Mark McDonald, the director of Alumni & Career Services at BYU-Hawaii, advised the Alliance of Marketing Professionals and Students Club to market themselves with authenticity while applying the word “yet” in interviews or personal growth.
“Embrace the power of ‘yet,’” advised McDonald at the Oct. 25 event. “If you are ever tempted to say 'I can’t' or 'I don’t know' in an interview, have the courage to add ‘yet.’ Say, ‘I might not be able to do it yet, but let me tell you what I can do.’”
McDonald explained the idea of “yet” is simple. He said all individuals are children of God, and as such they have infinite potential.
He continued to share how there is nothing that someone can’t do today that one day they won’t be able to do. “The empowering truth is that through faith in Jesus Christ, everyone can grow and progress.”
“As you recognize the power of ‘yet’ in yourself and others, you will be so much more giving and willing to work with other people and love them.”
Gabriela Porras, a senior in business marketing, explained how understanding the power of “yet” has helped her to gain a different perspective on herself as well as others. “Not only is ‘yet’ a beneficial when marketing yourself, but also in thinking about everyone that surrounds us. Far too often we think of others as ‘cant’s,’ but we should think of them as a ‘yet,’” said Porras.
“You can make it for about five minutes on charisma and then you better have some skills,” said McDonald, as he explained the hallmark of a strong leader is someone that recognizes their shortcomings and inadequacies.
McDonald began by highlighting the dangers of faking it until you make it. He said, “I am not an expert and when I come and speak to you, it would be a lie to present myself as such. It’s the same for you, as a professional, to present yourself as a know it all.”
Honesty is the number one trait expected in leaders across cultures, McDonald stated.

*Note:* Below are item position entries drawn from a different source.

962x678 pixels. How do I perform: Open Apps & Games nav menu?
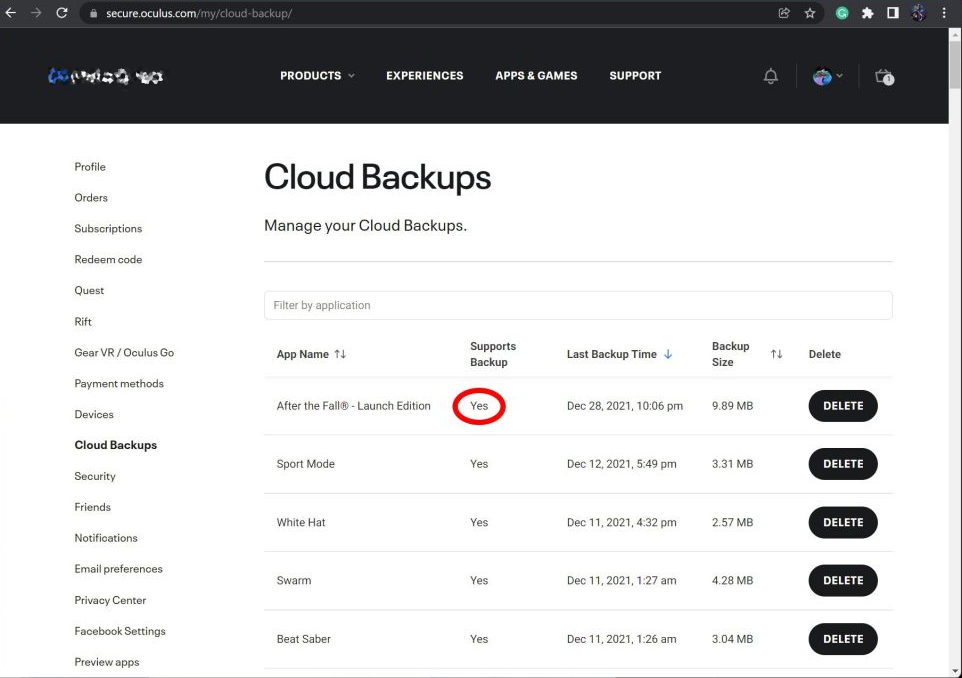click(536, 76)
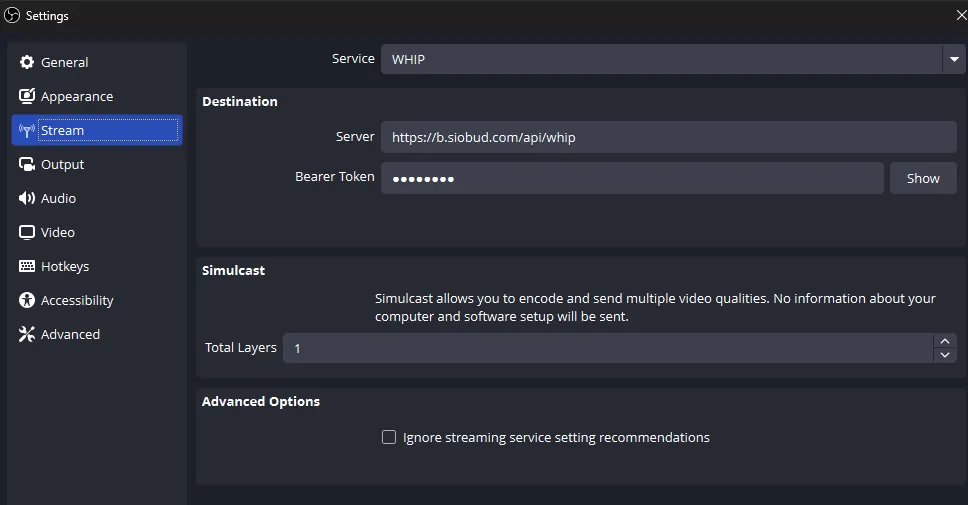The width and height of the screenshot is (968, 505).
Task: Focus the Bearer Token password field
Action: [x=632, y=178]
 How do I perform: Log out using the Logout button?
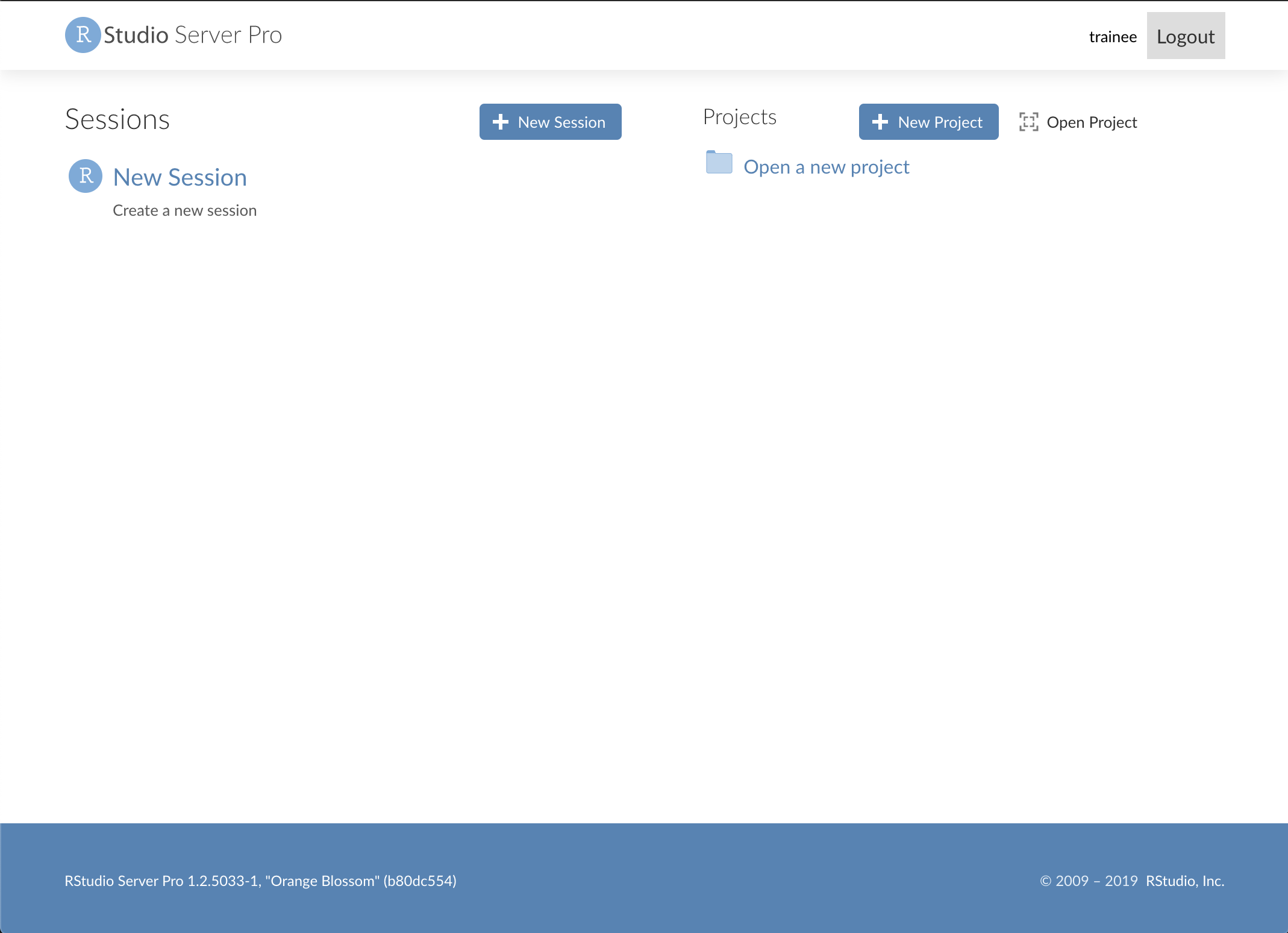click(1185, 36)
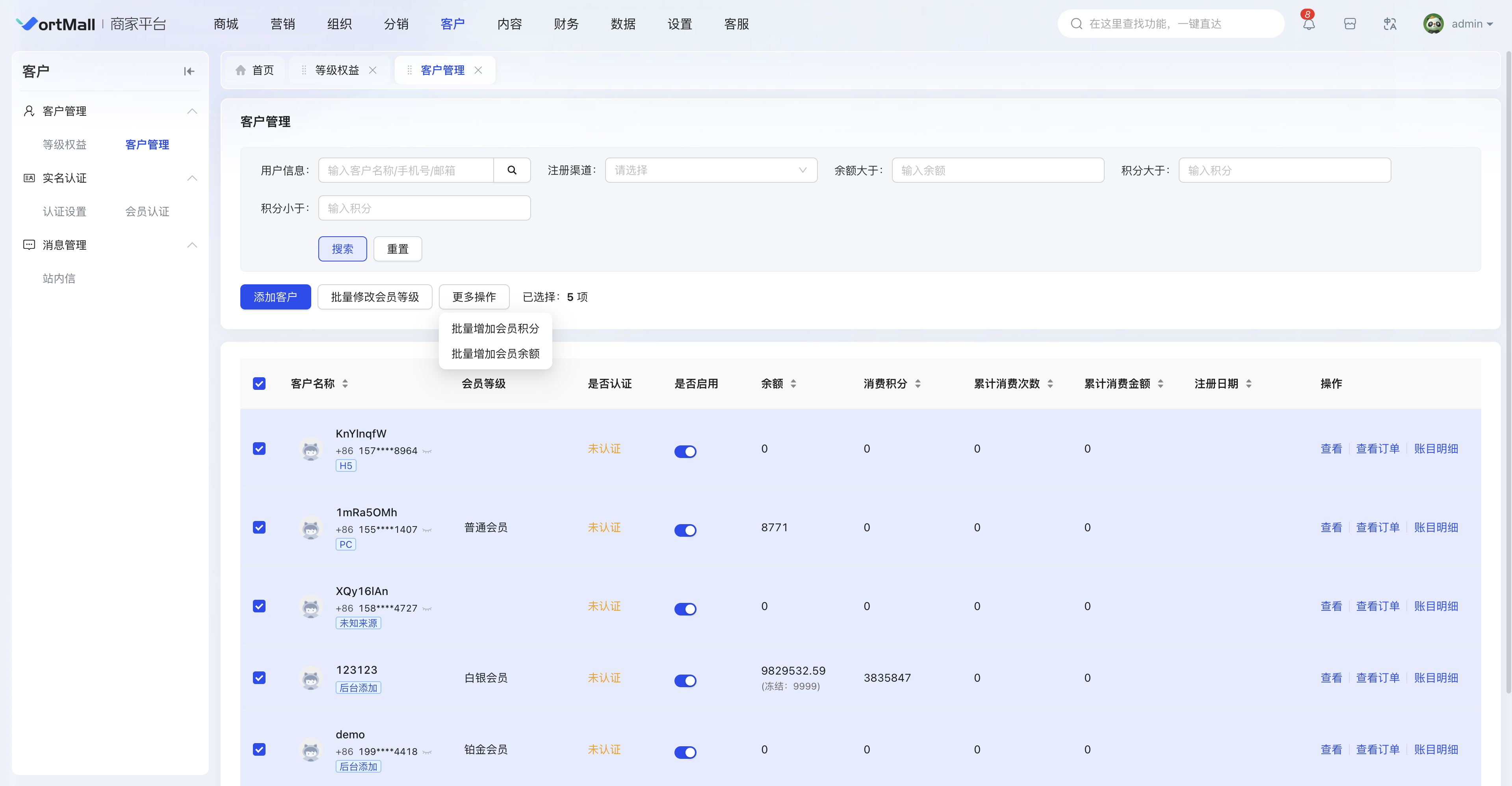This screenshot has width=1512, height=786.
Task: Disable the 1mRa5OMh customer toggle
Action: pos(685,530)
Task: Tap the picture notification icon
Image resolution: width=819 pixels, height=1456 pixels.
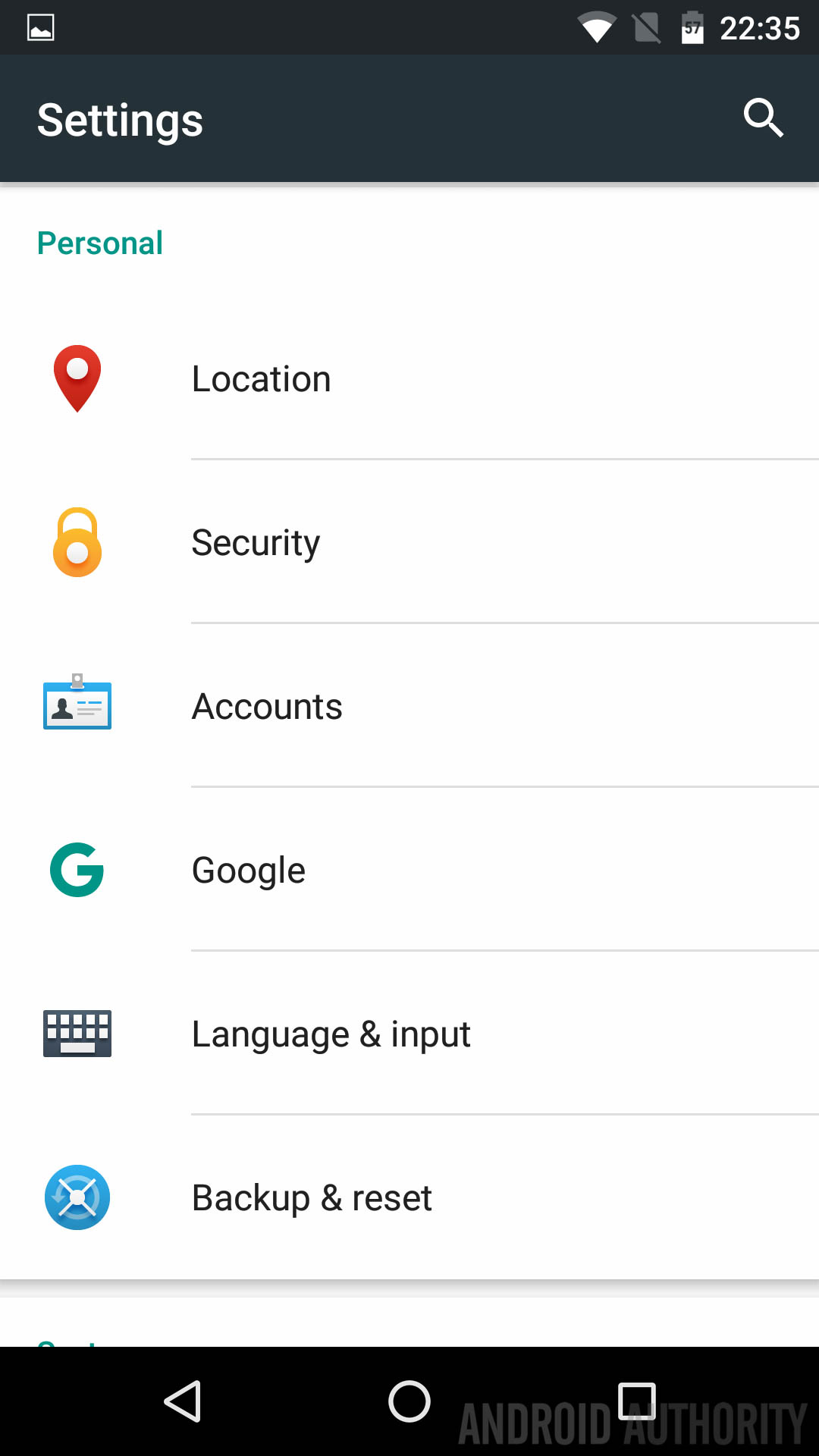Action: 41,28
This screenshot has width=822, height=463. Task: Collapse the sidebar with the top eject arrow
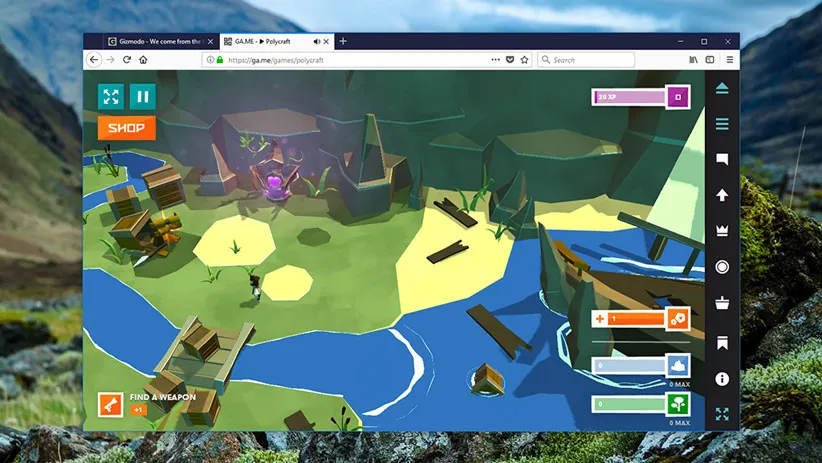pyautogui.click(x=722, y=88)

Businesses and interviewers are always looking for individuals who are real or honest about themselves, including being honest about their shortcomings.
He explained how one of the most powerful tools in marketing yourself is the ability to grow and become something more.
Zach Hail, a junior in business marketing and the president of the AMPS Club, explained the purpose of inviting Mark McDonald to speak was because the club is focused on self-marketing. “We are doing these workshops to help benefit our future by being more proficient in our understanding of what we should do as professionals.
“[This] falls in line with our purpose in the AMPS Club, which is to help marketing students get real world experience while still in school. For example, a few years back we got to do marketing research for the Vans Triple Crown Surf Competition and hope to have some similar opportunities this year.”